1. Li, L., U. Steiner, and S. Mahajan, Single Nanoparticle SERS Probes of Ion Intercalation in Metal-Oxide Electrodes. Nano Letters, 2014. 14(2): p. 495-498.
2. Li, L., et al., Metal Oxide Nanoparticle Mediated Enhanced Raman Scattering and Its Use in Direct Monitoring of Interfacial Chemical Reactions. Nano Letters, 2012. 12(8): p. 4242-4246.
3. Taylor, R.W., et al., Precise Subnanometer Plasmonic Junctions for SERS within Gold Nanoparticle Assemblies Using Cucurbit n uril "Glue". ACS Nano, 2011. 5(5): p. 3878-3887.
4. Mahajan, S., et al., SERS-Melting: A New Method for Discriminating Mutations in DNA Sequences. Journal of the American Chemical Society, 2008. 130(46): p. 15589-15601.
5. Mahajan, S., et al., Tuning plasmons on nano-structured substrates for NIR-SERS. Physical Chemistry Chemical Physics, 2007. 9(1): p. 104-109.
6. Huefner, A., et al., Gold nanoparticles explore cells: Cellular uptake and their use as intracellular probes.

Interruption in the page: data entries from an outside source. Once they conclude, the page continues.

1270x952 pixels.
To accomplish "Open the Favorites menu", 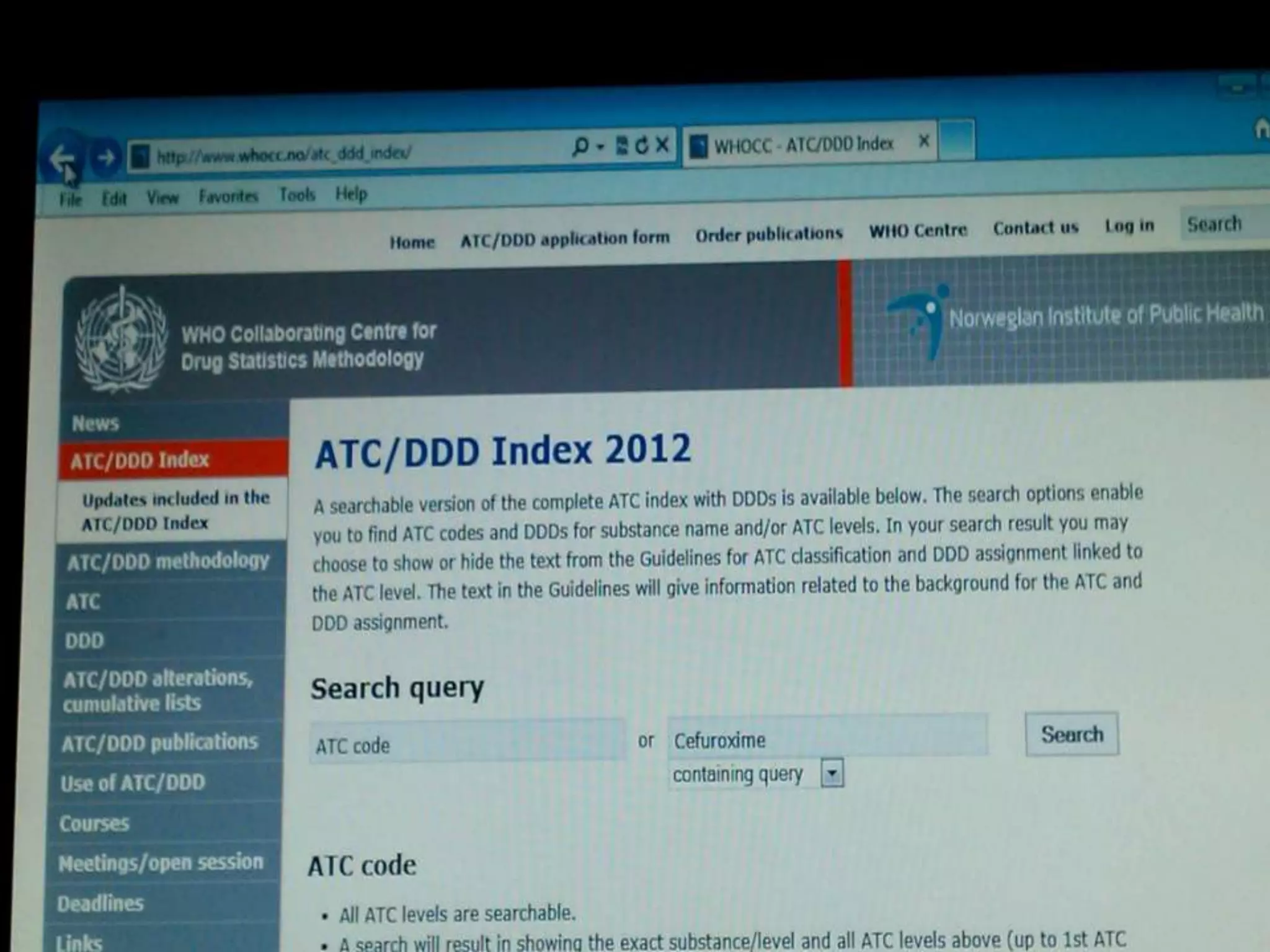I will 228,196.
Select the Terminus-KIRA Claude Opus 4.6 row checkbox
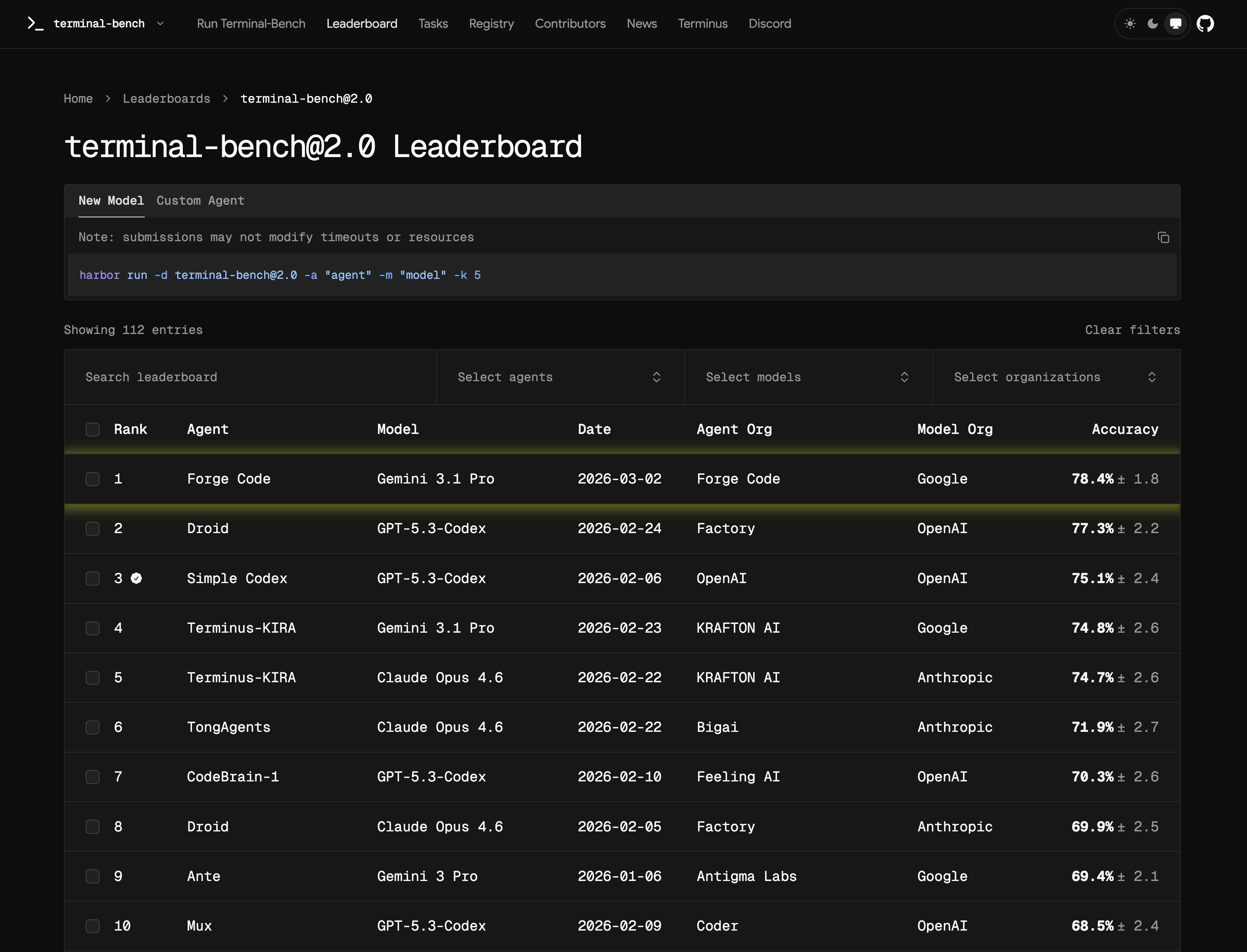Image resolution: width=1247 pixels, height=952 pixels. 93,678
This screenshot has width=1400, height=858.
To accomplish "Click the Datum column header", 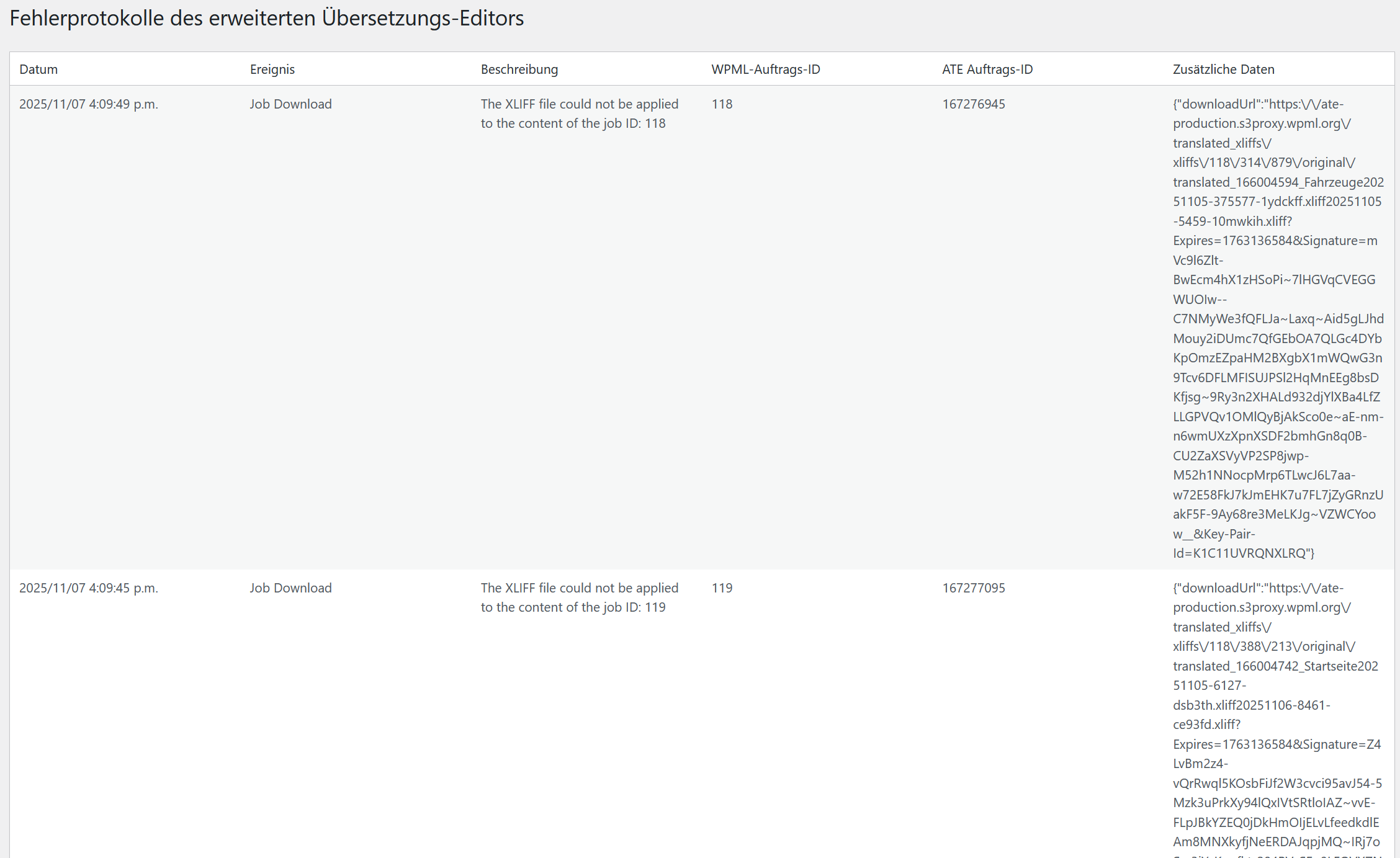I will coord(38,69).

Methods, 2014. 68(2): p. 354-363.
7. Huefner, A., et al., Intracellular SERS Nanoprobes For Distinction Of Different Neuronal Cell Types. Nano Letters, 2013. 13(6): p. 2463-2470.
8. Steuwe, C., et al., CARS based label-free assay for assessment of drugs by monitoring lipid droplets in tumour cells. Journal of Biophotonics, 2014. 7(11-12): p. 906-913.